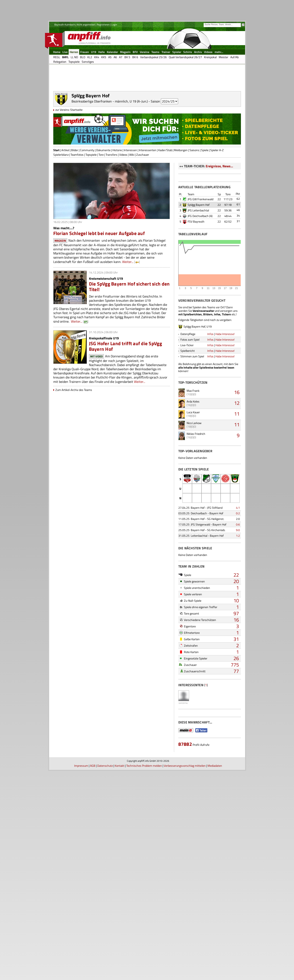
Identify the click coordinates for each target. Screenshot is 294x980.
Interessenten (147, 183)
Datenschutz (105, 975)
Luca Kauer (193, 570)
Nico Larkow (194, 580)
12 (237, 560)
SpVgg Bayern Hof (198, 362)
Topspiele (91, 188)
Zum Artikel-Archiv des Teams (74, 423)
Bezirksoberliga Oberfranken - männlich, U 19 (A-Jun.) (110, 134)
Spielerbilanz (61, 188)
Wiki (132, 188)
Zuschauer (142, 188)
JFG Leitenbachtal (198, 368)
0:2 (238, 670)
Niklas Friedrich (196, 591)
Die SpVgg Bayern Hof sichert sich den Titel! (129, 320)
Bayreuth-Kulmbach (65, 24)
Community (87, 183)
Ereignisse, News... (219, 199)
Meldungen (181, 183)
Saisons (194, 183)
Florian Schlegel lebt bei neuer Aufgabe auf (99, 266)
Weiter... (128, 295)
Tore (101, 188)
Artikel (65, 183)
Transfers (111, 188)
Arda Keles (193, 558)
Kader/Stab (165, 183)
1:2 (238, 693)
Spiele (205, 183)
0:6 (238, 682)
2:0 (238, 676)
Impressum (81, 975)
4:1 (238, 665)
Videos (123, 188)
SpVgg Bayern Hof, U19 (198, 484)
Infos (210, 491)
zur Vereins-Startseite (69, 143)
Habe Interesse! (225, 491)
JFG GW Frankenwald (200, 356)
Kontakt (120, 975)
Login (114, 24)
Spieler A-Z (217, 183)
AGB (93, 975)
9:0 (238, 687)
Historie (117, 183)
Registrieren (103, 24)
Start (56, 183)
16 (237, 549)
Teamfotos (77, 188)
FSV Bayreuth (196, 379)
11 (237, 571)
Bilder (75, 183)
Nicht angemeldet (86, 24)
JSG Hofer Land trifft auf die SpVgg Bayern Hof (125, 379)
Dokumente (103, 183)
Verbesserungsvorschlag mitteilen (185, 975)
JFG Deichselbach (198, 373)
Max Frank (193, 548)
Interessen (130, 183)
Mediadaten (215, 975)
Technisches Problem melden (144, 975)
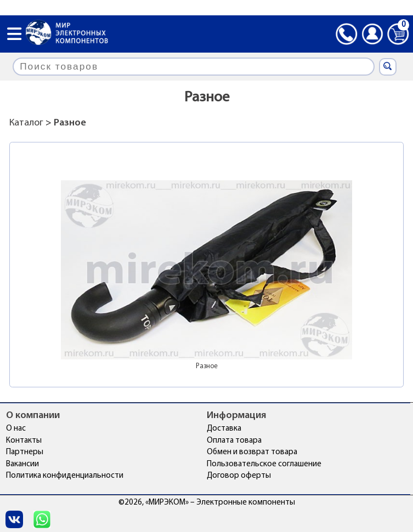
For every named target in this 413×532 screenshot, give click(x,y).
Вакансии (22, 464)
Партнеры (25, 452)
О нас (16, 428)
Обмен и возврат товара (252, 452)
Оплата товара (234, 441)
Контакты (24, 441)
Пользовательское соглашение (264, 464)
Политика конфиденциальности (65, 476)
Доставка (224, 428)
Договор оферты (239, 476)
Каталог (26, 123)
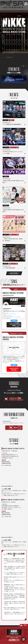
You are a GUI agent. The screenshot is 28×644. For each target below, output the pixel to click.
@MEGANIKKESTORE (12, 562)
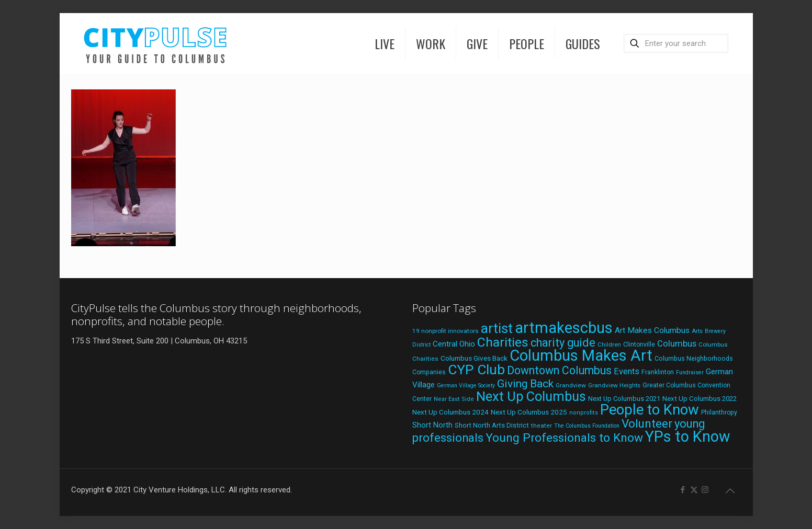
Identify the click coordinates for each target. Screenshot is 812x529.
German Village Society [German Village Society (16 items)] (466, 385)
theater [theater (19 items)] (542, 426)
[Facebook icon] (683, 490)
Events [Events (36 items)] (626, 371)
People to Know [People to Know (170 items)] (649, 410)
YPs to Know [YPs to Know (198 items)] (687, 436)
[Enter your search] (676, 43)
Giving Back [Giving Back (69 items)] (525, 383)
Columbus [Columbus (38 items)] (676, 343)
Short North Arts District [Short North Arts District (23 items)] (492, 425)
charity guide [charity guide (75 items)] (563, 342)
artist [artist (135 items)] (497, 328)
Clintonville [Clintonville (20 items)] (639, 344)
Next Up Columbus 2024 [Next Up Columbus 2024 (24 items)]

## [JOB]
Please reproduce the entries starting with the line with "Meldungen (181, 183)" and going on through the line with "Columbus [Columbus (38 items)] (676, 343)", substituting "Spielzeiten" for "Saisons" and leaving everything else unchanged. Leave the pictures out of your answer.

## [TASK OUTPUT]
Meldungen (181, 183)
Spielzeiten (194, 183)
Florian Schlegel lebt bei neuer Aufgabe auf (99, 266)
Weiter... (128, 295)
Tore (101, 188)
Artikel (65, 183)
Transfers (111, 188)
Arda Keles (193, 558)
Kader/Stab (165, 183)
1:2 (238, 693)
Spiele (205, 183)
0:6 (238, 682)
2:0 (238, 676)
Impressum (81, 975)
4:1 (238, 665)
Videos (123, 188)
SpVgg Bayern Hof, U19 (198, 484)
Infos (210, 491)
zur Vereins-Startseite (69, 143)
Habe Interesse! (225, 491)
JFG GW Frankenwald (200, 356)
Kontakt (120, 975)
Login (114, 24)
Spieler A-Z (217, 183)
AGB (93, 975)
9:0 (238, 687)
Historie (117, 183)
Registrieren (103, 24)
Start (56, 183)
16 (237, 549)
Teamfotos (77, 188)
FSV Bayreuth (196, 379)
11 (237, 571)
Bilder (75, 183)
Nicht angemeldet (86, 24)
JSG Hofer Land trifft auf die SpVgg Bayern Hof (125, 379)
Dokumente (103, 183)
Verbesserungsvorschlag mitteilen (185, 975)
JFG Deichselbach (198, 373)
Max Frank (193, 548)
Interessen (130, 183)
Mediadaten (215, 975)
Technisches Problem melden (144, 975)
For every named target in this 413×532 screenshot, give click(x,y).
Вакансии (22, 464)
Партнеры (25, 452)
О нас (16, 428)
Обмен и возврат товара (252, 452)
Оплата товара (234, 441)
Контакты (24, 441)
Пользовательское соглашение (264, 464)
Политика конфиденциальности (65, 476)
Доставка (224, 428)
Договор оферты (239, 476)
Каталог (26, 123)
You are a GUI agent. The screenshot is 28×644. For each target below, output the pixel to click.
@MEGANIKKESTORE (12, 562)
Identify the click coordinates for each target. Screenshot is 812x529.
German Village Society [German Village Society (16 items)] (466, 385)
theater [theater (19 items)] (542, 426)
[Facebook icon] (683, 490)
Events [Events (36 items)] (626, 371)
People to Know [People to Know (170 items)] (649, 410)
YPs to Know [YPs to Know (198 items)] (687, 436)
[Enter your search] (676, 43)
Giving Back [Giving Back (69 items)] (525, 383)
Columbus [Columbus (38 items)] (676, 343)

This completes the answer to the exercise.